_Ejercicios y tareas_:
1) Copia del fragmento sobre el atraso bonaerense todo lo que va desde "Más allá de" hasta "el proceso electoral.".
2) Responde estas preguntas con la información del fragmento sobre el atraso bonaerense:
(a) ¿Qué provincias se mencionan como ejemplos de las que ya instrumentaron variantes de la boleta única?
(b) ¿Desde qué año aplica Salta el voto electrónico?
(c) ¿Con qué sistema irá Buenos Aires a las elecciones de 2025?
3) Prosigue el fragmento sobre el atraso bonaerense a partir de su última oración.

Más allá de la retórica ampulosa y disparatada, la estatización del verano es un recordatorio del atraso bonaerense. Se trata de una provincia cada vez más rezagada en términos institucionales, donde las ideas de transparencia, modernidad y eficiencia no forman parte del discurso público. Algunos indicadores concretos: Córdoba, Mendoza y Santa Fe, por ejemplo, ya instrumentaron sistemas electorales innovadores con variantes de la boleta única. Salta aplica desde 2009 el voto electrónico, y Neuquén, por caso, lo hace desde 2019. Buenos Aires, en cambio, irá a las elecciones de 2025 con el obsoleto sistema de la boleta sábana, que no solo es una antigüedad, sino además una garantía de mañas, trampas y opacidades enquistadas en el proceso electoral.

_Datos sin procesar_:
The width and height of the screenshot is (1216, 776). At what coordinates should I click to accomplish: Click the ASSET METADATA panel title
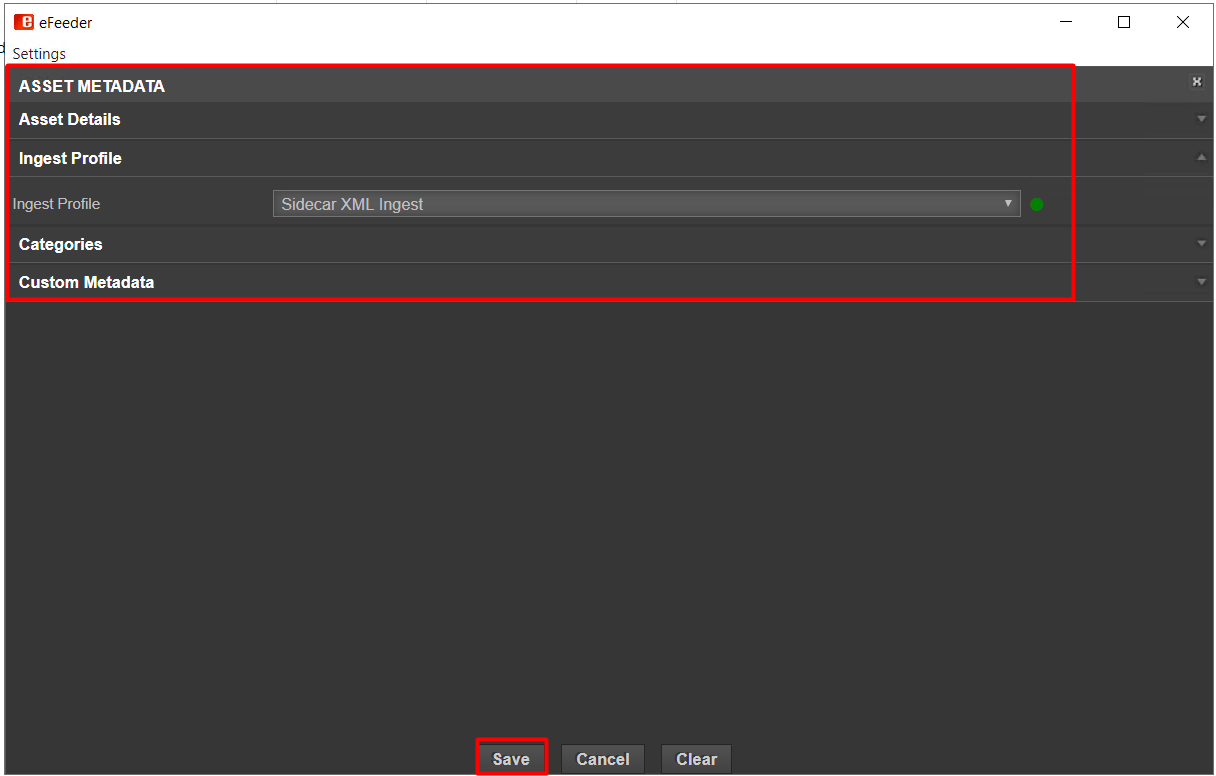(91, 87)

_Respuestas_:
1)
Más allá de la retórica ampulosa y disparatada, la estatización del verano es un recordatorio del atraso bonaerense. Se trata de una provincia cada vez más rezagada en términos institucionales, donde las ideas de transparencia, modernidad y eficiencia no forman parte del discurso público. Algunos indicadores concretos: Córdoba, Mendoza y Santa Fe, por ejemplo, ya instrumentaron sistemas electorales innovadores con variantes de la boleta única. Salta aplica desde 2009 el voto electrónico, y Neuquén, por caso, lo hace desde 2019. Buenos Aires, en cambio, irá a las elecciones de 2025 con el obsoleto sistema de la boleta sábana, que no solo es una antigüedad, sino además una garantía de mañas, trampas y opacidades enquistadas en el proceso electoral.

2)
(a) Córdoba, Mendoza y Santa Fe.
(b) Desde 2009.
(c) Con el sistema de la boleta sábana.

3)
Algo parecido pasa con ficha limpia: ya son siete las provincias que han incorporado esa legislación que procura elevar la vara ética en el acceso a los cargos públicos. La última en aprobarla fue Río Negro, después de que se cayera, en medio de sospechas y suspicacias, su aprobación en el Congreso nacional. Buenos Aires ni siquiera lo ha discutido. La falta de debate se ha convertido en otra característica central de una provincia afectada por la anemia institucional.
A pesar de su dimensión, su heterogeneidad, su potencia productiva y el cosmopolitismo de sus grandes centros urbanos, la provincia no muestra liderazgo ni espíritu vanguardista en materia institucional. Por el contrario: queda orgullosamente rezagada. “A contramano”, dijo el gobernador Kicillof en ese mismo discurso en el que asoció el verano con el Estado. Reivindicó que sus ideas vayan en sentido opuesto a las del gobierno nacional, pero esa vocación de ir “a contramano” excede el debate ideológico y las diferencias políticas con la administración central. Kicillof no va a contramano de un gobierno nacional, sino de una demanda de competitividad, transparencia y eficiencia en la administración del Estado.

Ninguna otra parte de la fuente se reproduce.